Dari perbincangan yang memakan durasi lebih dari sejam itu, dada saya tak henti-hentinya menahan sesak akibat tekanan rasa kagum dan haru yang membaur luar biasa. Yang pasti, saya merasa tersentuh, terusik, dan tersentil. Di saat banyak orang bertarung untuk hidup, Sari telah menemukan makna dari hidup itu sendiri. Ketika banyak orang saling sikut demi memuaskan ego untuk meraih materi, Sari telah menemukan sisi mulia dengan tetap teguh berjalan di jalan kebenaran. Luar biasa! [Wylvera W.]

Note:
Telah dimuat di Majalah Insani (majalah Persatuan Istri Pegawai Bank Indonesia), edisi 19/TH VII/Desember 2012 

2 komentar:

  1. Dia telah memulai, apakah kita akan berdiam diri berpangku tangan? jawabannya ada dihati kita masing-masing

    Inspiratif

    Terima kasih telah membaginya, Wiwiek

    BalasHapus
  2. @Ayah Dian Kelana: Iya, berteman dengannya membuatku banyak belajar. Sayangnya, saat ini beliau sedang berkemas karena tgl 2 Januari 2013 mereka sekeluarga akan hijrah ke Paris.

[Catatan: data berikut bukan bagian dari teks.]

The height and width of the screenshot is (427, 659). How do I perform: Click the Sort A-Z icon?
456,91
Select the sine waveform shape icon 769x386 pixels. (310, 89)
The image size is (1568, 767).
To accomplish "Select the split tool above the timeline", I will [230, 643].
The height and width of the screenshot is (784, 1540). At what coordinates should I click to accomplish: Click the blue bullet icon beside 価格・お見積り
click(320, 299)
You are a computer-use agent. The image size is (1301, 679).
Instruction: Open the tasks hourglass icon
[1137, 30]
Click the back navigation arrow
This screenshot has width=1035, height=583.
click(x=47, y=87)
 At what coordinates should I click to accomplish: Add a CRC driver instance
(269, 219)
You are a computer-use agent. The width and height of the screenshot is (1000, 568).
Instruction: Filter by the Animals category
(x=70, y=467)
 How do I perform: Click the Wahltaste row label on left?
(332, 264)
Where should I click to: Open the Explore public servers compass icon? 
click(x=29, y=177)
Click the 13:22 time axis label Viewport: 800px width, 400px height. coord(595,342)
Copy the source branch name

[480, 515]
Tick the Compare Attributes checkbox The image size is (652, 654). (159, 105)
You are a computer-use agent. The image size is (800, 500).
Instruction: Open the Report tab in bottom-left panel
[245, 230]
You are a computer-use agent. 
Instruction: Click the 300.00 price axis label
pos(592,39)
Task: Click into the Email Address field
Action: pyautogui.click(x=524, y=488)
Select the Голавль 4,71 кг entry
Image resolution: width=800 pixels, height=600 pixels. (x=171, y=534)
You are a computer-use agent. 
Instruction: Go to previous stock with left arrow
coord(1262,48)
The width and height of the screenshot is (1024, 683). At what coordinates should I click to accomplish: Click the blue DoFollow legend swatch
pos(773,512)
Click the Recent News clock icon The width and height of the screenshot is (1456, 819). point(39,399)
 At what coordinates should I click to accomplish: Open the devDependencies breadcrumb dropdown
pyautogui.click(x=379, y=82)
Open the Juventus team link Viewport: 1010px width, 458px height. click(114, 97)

Dari sanalah dia kelak memantau semua aktivitas yang sudah diwakilkannya kepada orang-orang dekat yang dipercayanya. Untunglah aku sempat mengenalnya dan menyinggahi sekolah 'pemulung' miliknya.

    BalasHapus

LinkWithin

Related Posts Plugin for WordPress, Blogger...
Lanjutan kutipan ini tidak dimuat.